In some cases complications may occur like respiratory infections or infection of the lesions so that in selected cases, antibiotics may be prescribed to prevent the infection. In some sensitive patients who complain of severe pain and body malaise, an anti- viral drug may sometimes be prescribed like Ancyclovir. The lecturing pediatrician however emphasized that the medicine may lessen the pain and just shorten the course of the disease. In an analogy, she mentioned that instead of the disease lasting for 7 to10 days, the medicine would make it last for 5 to 8 days only.
When the MD asked the pediatrician why it was called “chicken pox” implying in a joking manner that perhaps the virus came from chickens, the pediatrician lost her smile and promised to research but immediately dismissed the MD trying to hide her irritation. The MD nevertheless was thankful for the short review.

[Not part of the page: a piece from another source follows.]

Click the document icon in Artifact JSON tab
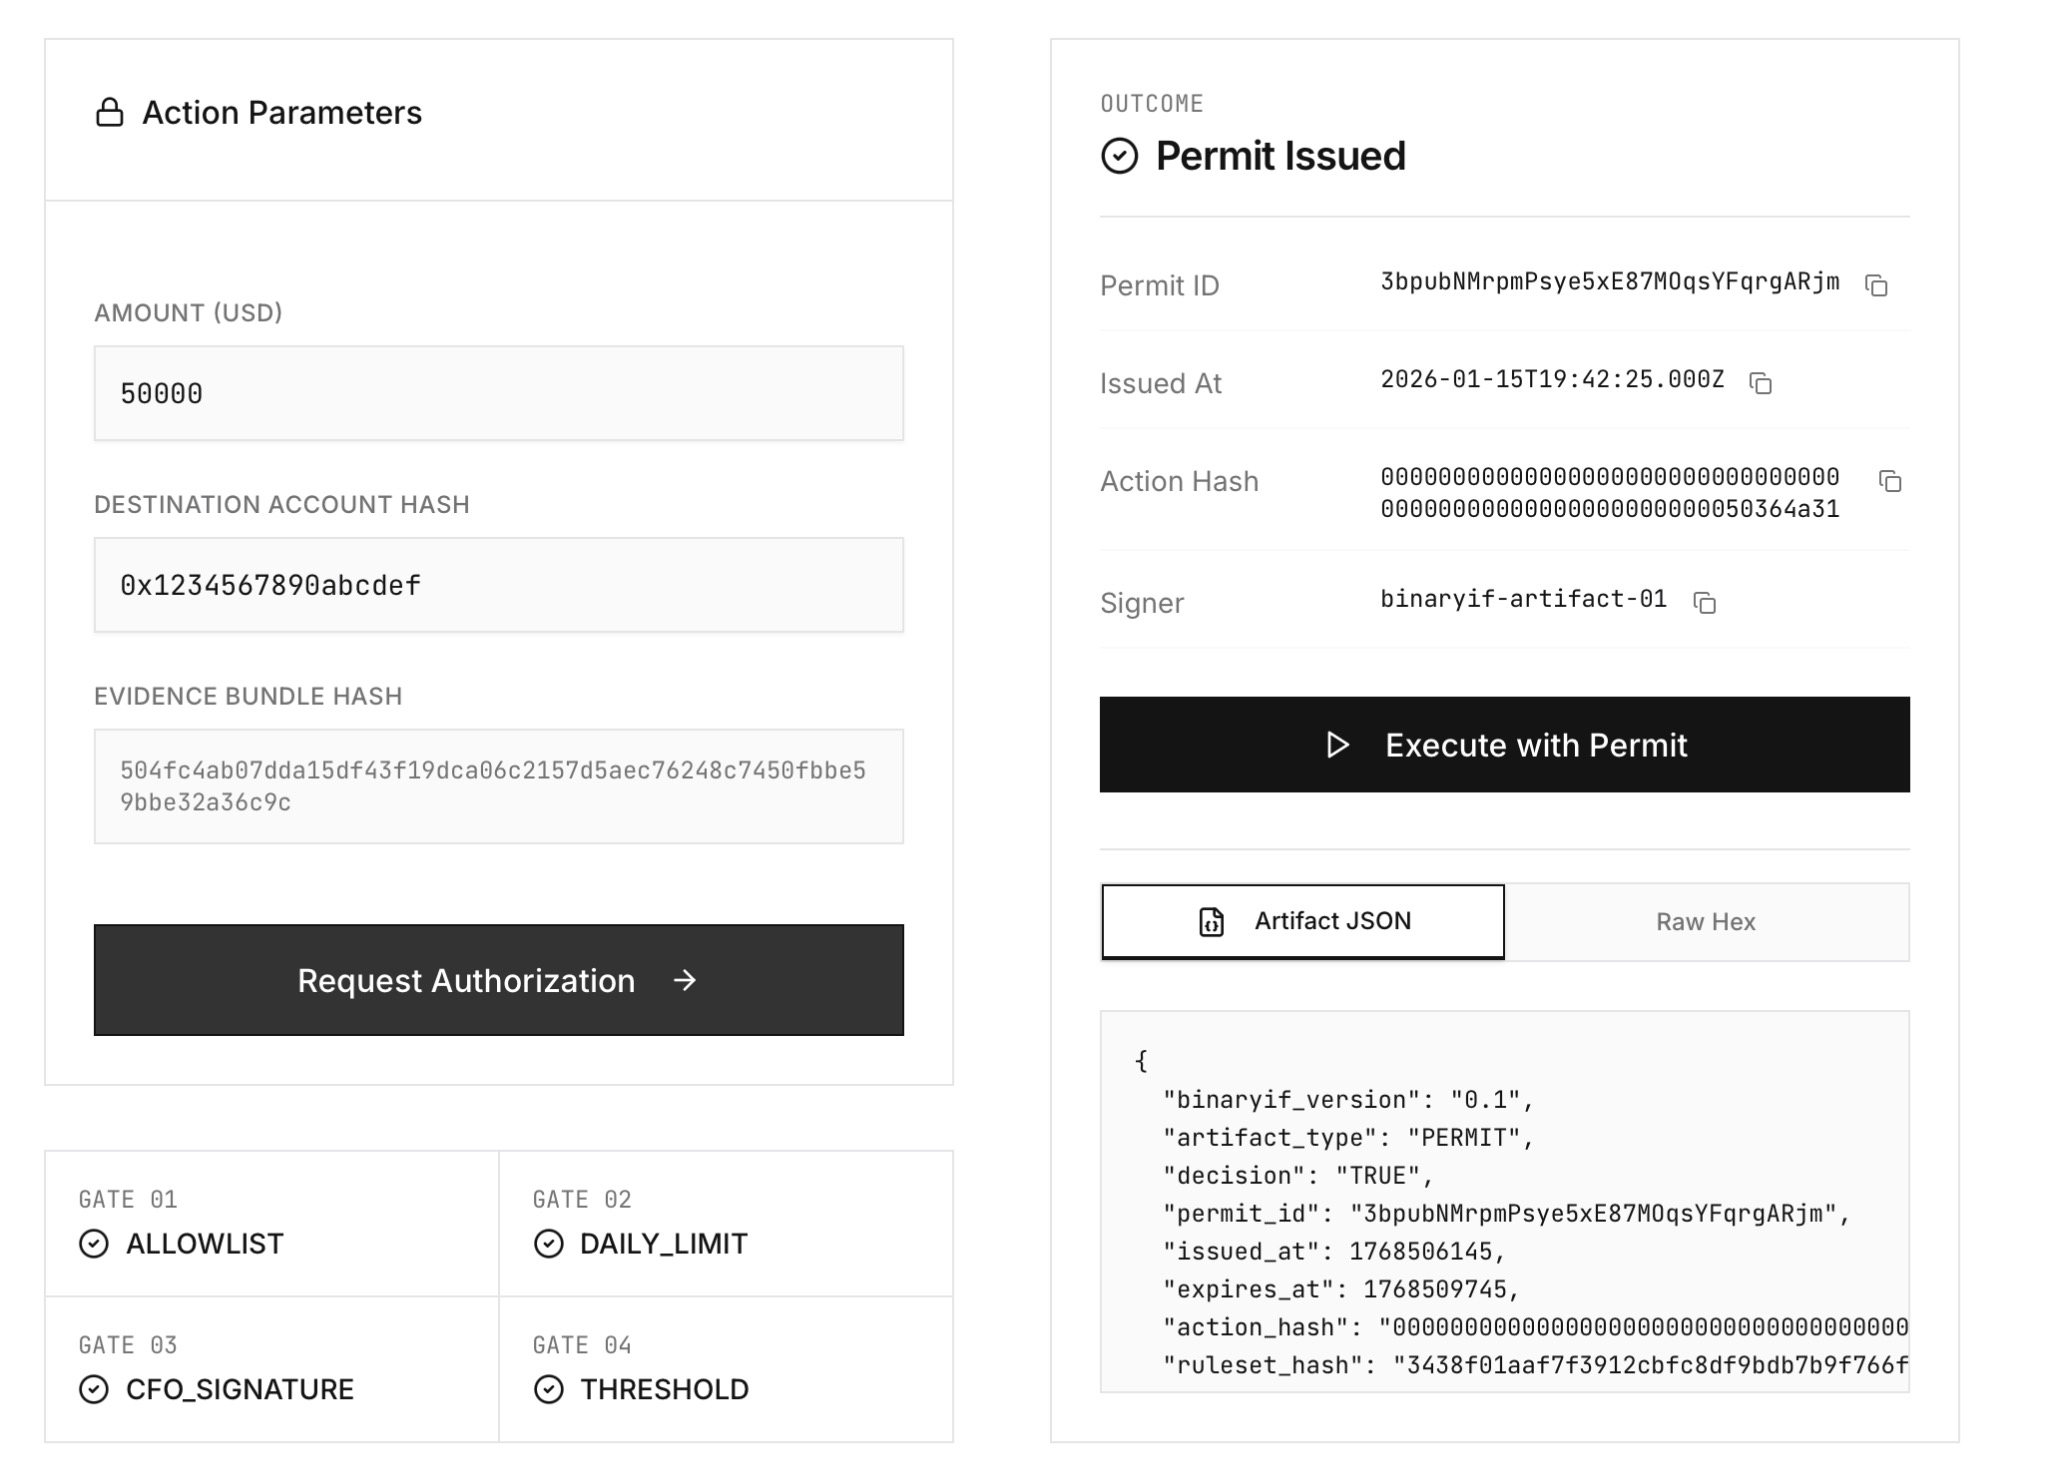 [1212, 921]
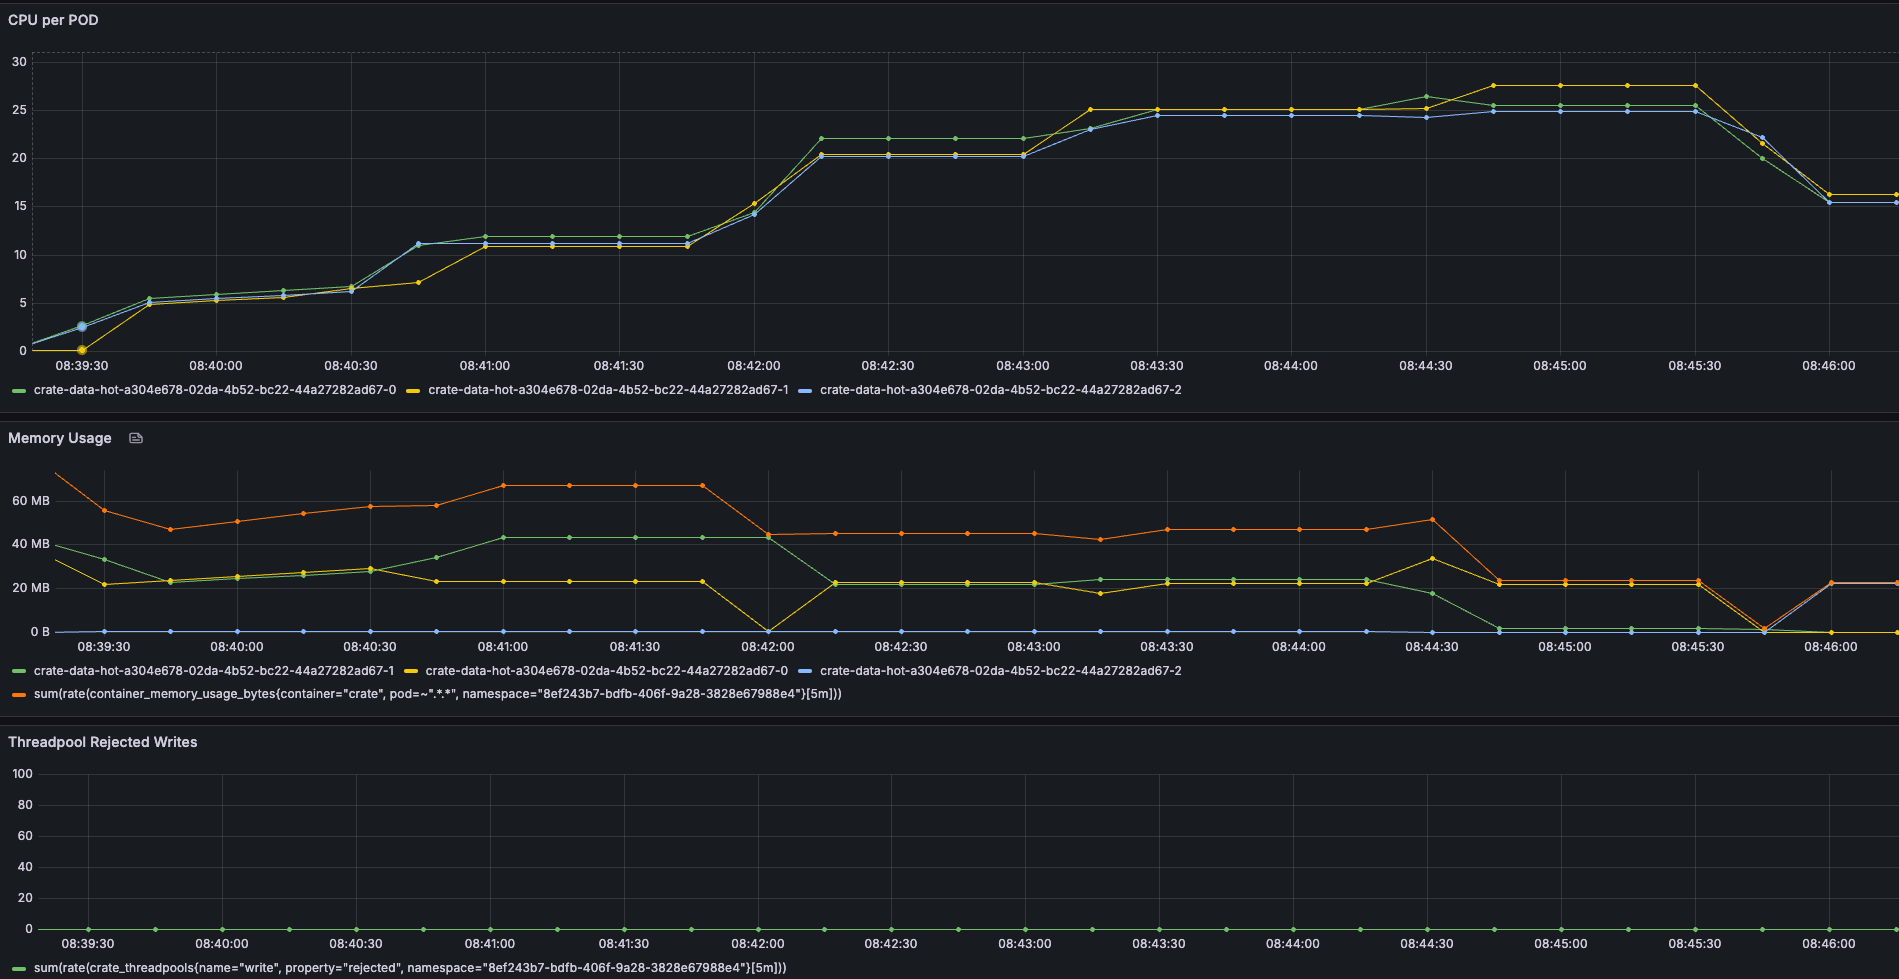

Since the patient appeared to be taking his complaints easy, no medications were prescribed but a medical certificate was issued to justify his absence from his work. It was actually the purpose why he consulted the MD he is familiar with. He was advised however to keep the lesions clean and to bring his children to the consulted pediatrician if their feelings worsen or have other complains like persistent coughing and fever.